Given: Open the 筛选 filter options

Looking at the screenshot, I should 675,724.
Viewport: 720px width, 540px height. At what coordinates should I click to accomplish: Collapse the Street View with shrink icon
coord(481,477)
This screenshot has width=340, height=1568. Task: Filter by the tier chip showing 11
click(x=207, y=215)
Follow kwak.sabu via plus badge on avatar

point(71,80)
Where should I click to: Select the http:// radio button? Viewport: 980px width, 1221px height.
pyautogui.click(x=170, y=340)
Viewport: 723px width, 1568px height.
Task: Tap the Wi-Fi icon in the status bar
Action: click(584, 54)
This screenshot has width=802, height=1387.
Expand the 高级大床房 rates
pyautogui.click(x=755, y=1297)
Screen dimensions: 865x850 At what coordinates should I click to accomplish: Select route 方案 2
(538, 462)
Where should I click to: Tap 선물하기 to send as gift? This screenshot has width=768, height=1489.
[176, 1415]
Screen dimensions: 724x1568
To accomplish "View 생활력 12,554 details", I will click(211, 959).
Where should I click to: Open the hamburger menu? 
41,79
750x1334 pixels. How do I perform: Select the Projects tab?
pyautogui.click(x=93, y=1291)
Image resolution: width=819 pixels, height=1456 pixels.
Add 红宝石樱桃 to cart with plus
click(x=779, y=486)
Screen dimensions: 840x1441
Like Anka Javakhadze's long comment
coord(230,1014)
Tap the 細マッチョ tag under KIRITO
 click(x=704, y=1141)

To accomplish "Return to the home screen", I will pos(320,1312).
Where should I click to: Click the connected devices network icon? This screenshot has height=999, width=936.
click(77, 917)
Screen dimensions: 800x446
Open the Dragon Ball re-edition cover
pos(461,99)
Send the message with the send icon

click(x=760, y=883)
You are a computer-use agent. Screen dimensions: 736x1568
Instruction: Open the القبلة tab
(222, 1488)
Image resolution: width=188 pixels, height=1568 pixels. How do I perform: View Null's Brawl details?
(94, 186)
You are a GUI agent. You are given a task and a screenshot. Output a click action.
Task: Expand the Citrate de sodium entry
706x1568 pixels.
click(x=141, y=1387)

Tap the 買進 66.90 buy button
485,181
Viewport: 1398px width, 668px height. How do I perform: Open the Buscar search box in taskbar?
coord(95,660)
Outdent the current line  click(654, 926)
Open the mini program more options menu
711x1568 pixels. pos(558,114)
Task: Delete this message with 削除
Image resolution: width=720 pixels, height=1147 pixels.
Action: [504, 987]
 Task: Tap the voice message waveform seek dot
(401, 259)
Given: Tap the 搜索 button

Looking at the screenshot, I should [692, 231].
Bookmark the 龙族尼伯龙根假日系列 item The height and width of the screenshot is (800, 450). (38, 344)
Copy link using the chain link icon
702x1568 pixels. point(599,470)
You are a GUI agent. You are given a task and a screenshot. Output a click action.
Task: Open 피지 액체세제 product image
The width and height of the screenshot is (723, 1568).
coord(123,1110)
◆ ◆ ◆ ◆ ◆ ◆ ◆
Copy the records above word for word, keeping every line as it stands.

### Output of the exercise
Given: Open the 筛选 filter options

Looking at the screenshot, I should 675,724.
Viewport: 720px width, 540px height. At what coordinates should I click to accomplish: Collapse the Street View with shrink icon
coord(481,477)
This screenshot has width=340, height=1568. Task: Filter by the tier chip showing 11
click(x=207, y=215)
Follow kwak.sabu via plus badge on avatar

point(71,80)
Where should I click to: Select the http:// radio button? Viewport: 980px width, 1221px height.
pyautogui.click(x=170, y=340)
Viewport: 723px width, 1568px height.
Task: Tap the Wi-Fi icon in the status bar
Action: click(584, 54)
This screenshot has width=802, height=1387.
Expand the 高级大床房 rates
pyautogui.click(x=755, y=1297)
Screen dimensions: 865x850 At what coordinates should I click to accomplish: Select route 方案 2
(538, 462)
Where should I click to: Tap 선물하기 to send as gift? This screenshot has width=768, height=1489.
[176, 1415]
Screen dimensions: 724x1568
To accomplish "View 생활력 12,554 details", I will click(211, 959).
Where should I click to: Open the hamburger menu? 
41,79
750x1334 pixels. How do I perform: Select the Projects tab?
pyautogui.click(x=93, y=1291)
Image resolution: width=819 pixels, height=1456 pixels.
Add 红宝石樱桃 to cart with plus
click(x=779, y=486)
Screen dimensions: 840x1441
Like Anka Javakhadze's long comment
coord(230,1014)
Tap the 細マッチョ tag under KIRITO
 click(x=704, y=1141)

To accomplish "Return to the home screen", I will pos(320,1312).
Where should I click to: Click the connected devices network icon? This screenshot has height=999, width=936.
click(77, 917)
Screen dimensions: 800x446
Open the Dragon Ball re-edition cover
pos(461,99)
Send the message with the send icon

click(x=760, y=883)
You are a computer-use agent. Screen dimensions: 736x1568
Instruction: Open the القبلة tab
(222, 1488)
Image resolution: width=188 pixels, height=1568 pixels. How do I perform: View Null's Brawl details?
(94, 186)
You are a GUI agent. You are given a task and a screenshot. Output a click action.
Task: Expand the Citrate de sodium entry
706x1568 pixels.
click(x=141, y=1387)

Tap the 買進 66.90 buy button
485,181
Viewport: 1398px width, 668px height. How do I perform: Open the Buscar search box in taskbar?
coord(95,660)
Outdent the current line  click(654, 926)
Open the mini program more options menu
711x1568 pixels. pos(558,114)
Task: Delete this message with 削除
Image resolution: width=720 pixels, height=1147 pixels.
Action: [504, 987]
 Task: Tap the voice message waveform seek dot
(401, 259)
Given: Tap the 搜索 button

Looking at the screenshot, I should [692, 231].
Bookmark the 龙族尼伯龙根假日系列 item The height and width of the screenshot is (800, 450). (38, 344)
Copy link using the chain link icon
702x1568 pixels. point(599,470)
You are a GUI agent. You are given a task and a screenshot. Output a click action.
Task: Open 피지 액체세제 product image
The width and height of the screenshot is (723, 1568).
coord(123,1110)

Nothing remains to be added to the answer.